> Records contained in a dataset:
****************************************

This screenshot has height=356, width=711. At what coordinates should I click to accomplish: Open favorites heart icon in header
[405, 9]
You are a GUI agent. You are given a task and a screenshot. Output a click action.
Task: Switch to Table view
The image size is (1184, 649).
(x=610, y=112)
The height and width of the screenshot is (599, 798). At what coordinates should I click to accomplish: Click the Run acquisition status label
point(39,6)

****************************************

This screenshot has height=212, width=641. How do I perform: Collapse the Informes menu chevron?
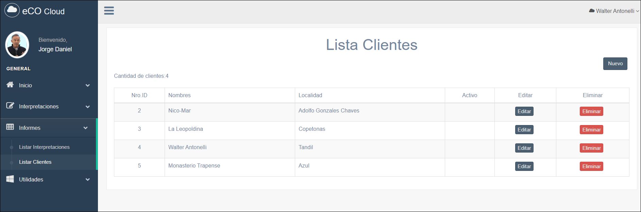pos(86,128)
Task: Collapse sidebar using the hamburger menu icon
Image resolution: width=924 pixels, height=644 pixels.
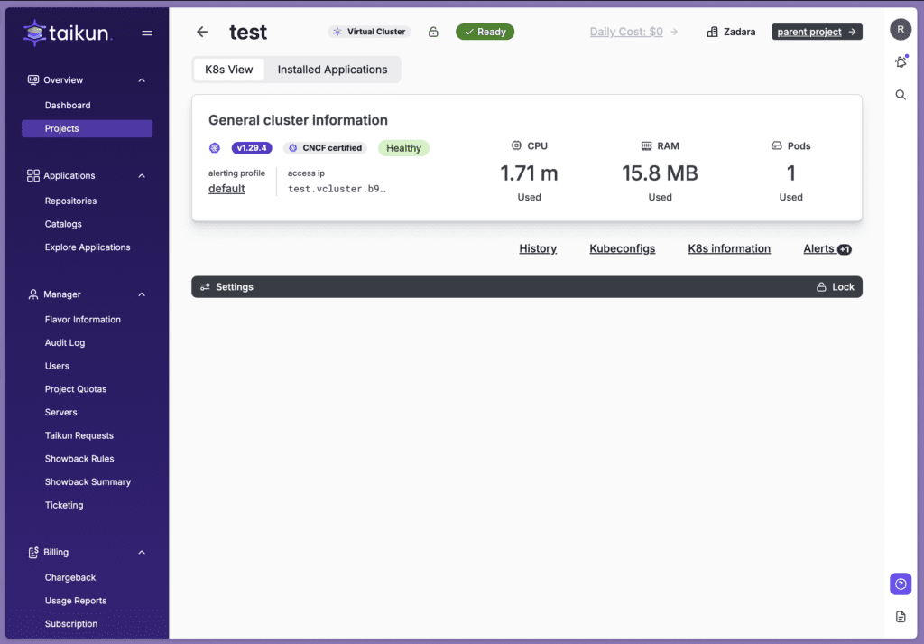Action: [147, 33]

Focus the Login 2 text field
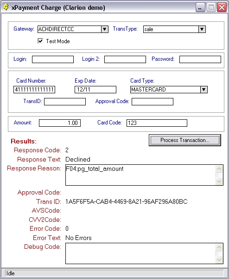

****************************************

> EXERCISE AIM: Looking above, find the stretch of lines that opens with the one holding "Image resolution: width=924" and closes with the one holding "Focus the Login 2 text field". Copy it exactly, pictures excluded.

> WRITTEN SOLUTION:
Image resolution: width=924 pixels, height=644 pixels.
Action: [147, 33]

Focus the Login 2 text field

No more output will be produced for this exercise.